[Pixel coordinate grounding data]
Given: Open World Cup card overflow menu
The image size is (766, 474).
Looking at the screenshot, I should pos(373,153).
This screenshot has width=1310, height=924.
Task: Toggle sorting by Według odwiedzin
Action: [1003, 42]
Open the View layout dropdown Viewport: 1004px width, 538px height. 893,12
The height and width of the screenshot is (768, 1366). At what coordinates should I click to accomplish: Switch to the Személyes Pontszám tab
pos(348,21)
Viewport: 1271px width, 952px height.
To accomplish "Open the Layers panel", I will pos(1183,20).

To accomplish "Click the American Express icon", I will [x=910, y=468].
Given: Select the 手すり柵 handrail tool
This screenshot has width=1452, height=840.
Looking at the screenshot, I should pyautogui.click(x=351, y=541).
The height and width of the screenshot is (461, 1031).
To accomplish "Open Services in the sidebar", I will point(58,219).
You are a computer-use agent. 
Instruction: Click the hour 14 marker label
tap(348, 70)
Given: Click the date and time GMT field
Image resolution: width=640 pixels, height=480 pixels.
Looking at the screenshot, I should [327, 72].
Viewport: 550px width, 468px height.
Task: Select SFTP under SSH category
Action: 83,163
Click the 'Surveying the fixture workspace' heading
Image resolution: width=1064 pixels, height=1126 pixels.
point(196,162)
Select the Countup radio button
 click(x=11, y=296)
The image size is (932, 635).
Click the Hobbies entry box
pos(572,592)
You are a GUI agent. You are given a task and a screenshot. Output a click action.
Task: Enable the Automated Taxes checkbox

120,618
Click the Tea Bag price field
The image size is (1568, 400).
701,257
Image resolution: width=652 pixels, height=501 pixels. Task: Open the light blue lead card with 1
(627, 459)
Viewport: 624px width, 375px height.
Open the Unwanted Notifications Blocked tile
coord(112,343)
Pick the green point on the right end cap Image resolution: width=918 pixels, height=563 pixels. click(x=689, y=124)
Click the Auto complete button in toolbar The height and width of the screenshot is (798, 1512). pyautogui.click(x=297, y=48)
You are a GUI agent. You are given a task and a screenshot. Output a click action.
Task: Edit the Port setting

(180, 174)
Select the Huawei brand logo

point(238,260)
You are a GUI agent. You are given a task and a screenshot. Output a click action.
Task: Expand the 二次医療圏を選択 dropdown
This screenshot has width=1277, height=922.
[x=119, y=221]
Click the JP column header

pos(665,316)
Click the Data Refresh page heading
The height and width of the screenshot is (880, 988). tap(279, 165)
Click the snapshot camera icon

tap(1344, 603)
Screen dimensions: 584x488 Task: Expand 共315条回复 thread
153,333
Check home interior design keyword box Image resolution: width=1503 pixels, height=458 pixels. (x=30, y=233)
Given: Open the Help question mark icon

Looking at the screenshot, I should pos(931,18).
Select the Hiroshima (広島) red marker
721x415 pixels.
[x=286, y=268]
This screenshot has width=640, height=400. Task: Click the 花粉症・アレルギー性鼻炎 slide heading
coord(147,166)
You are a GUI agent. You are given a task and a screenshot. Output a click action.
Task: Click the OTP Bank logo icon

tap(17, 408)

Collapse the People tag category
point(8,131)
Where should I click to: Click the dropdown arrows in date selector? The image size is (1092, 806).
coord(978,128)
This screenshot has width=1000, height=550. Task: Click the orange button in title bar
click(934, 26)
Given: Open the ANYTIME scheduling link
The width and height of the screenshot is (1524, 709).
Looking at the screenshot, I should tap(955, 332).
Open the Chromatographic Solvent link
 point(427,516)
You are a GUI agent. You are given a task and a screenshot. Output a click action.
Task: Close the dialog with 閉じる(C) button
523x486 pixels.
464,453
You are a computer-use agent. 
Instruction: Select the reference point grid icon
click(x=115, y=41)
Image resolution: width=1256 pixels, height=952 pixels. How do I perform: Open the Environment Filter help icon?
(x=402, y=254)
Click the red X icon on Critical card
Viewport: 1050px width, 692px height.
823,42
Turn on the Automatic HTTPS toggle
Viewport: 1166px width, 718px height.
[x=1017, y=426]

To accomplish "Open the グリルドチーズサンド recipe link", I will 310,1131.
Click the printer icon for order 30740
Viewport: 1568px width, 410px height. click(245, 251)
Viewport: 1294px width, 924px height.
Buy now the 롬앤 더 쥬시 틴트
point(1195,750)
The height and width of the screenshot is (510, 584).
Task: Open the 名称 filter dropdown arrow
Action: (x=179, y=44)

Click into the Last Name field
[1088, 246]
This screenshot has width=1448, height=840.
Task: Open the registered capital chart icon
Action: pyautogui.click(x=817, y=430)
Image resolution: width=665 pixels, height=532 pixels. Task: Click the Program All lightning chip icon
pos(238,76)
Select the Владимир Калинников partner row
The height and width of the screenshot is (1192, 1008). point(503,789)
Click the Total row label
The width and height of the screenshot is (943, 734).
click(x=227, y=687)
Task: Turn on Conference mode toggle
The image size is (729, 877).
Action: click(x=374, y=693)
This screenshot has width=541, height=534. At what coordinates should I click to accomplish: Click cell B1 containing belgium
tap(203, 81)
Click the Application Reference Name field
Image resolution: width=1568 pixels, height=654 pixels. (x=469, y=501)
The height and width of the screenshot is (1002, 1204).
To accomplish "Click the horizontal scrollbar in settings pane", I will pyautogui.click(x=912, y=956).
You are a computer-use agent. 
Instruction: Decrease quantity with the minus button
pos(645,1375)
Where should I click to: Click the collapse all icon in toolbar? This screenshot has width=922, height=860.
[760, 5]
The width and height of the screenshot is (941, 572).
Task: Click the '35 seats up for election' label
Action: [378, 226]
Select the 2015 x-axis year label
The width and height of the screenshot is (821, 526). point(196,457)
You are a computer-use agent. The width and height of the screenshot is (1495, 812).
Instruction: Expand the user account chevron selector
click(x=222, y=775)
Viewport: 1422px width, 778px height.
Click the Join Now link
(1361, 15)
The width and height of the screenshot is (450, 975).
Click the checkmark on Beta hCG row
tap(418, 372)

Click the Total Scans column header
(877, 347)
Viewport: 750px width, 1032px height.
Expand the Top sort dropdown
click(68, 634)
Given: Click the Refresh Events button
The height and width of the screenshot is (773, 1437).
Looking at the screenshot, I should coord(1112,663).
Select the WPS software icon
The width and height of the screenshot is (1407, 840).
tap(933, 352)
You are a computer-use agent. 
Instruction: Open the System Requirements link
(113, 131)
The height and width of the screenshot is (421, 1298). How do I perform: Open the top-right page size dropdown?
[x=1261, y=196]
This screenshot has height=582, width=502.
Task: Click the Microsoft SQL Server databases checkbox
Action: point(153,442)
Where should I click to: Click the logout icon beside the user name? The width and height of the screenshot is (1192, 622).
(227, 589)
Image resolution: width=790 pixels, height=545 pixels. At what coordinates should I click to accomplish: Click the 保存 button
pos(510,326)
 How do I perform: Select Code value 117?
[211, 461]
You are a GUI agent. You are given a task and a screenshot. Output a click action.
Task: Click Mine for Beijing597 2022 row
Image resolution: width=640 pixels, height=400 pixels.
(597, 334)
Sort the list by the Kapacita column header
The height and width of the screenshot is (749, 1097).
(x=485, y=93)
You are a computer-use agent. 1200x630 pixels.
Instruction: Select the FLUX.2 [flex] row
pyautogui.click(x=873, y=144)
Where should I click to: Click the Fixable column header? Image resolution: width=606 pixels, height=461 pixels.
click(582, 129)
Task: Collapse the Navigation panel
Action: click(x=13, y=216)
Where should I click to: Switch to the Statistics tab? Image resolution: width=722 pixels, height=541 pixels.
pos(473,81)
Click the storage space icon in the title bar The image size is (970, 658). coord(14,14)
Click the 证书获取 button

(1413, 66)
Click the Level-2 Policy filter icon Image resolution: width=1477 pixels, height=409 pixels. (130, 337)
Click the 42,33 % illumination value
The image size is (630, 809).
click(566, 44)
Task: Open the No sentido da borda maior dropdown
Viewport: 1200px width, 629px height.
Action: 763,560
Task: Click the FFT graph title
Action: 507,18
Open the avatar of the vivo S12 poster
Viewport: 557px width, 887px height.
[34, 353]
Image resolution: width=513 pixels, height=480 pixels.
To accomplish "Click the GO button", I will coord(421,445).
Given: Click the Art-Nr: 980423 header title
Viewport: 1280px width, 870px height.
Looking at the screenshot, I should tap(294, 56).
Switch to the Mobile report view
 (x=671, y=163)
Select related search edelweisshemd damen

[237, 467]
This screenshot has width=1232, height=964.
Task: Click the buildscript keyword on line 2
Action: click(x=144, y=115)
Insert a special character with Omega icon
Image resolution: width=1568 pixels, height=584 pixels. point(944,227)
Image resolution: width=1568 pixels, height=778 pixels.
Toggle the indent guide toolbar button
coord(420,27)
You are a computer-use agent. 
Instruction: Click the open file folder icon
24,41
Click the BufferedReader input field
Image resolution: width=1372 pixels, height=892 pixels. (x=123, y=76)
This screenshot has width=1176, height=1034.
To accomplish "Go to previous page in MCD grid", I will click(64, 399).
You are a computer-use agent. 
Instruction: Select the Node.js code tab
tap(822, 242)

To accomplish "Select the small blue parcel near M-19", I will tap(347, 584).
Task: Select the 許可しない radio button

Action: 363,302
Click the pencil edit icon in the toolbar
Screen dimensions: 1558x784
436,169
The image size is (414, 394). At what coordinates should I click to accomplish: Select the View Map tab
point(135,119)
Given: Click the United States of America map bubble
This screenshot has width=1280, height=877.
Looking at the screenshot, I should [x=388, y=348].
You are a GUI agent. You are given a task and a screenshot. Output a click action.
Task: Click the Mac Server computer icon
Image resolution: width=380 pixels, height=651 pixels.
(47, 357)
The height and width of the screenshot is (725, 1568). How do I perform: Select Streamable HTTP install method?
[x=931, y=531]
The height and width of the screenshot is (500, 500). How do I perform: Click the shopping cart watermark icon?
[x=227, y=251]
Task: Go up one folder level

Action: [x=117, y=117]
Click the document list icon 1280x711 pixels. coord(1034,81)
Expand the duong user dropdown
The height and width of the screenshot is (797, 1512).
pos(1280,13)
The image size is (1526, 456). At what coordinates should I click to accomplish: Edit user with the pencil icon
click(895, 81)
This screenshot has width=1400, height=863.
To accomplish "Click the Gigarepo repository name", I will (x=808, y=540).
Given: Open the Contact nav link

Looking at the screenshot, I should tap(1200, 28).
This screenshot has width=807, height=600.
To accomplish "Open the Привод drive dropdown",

● Work instruction: Wherever a line of the entries holds the string "Turn", copy that line.

● Solution to this task:
Turn on the Automatic HTTPS toggle
Task: Turn on Conference mode toggle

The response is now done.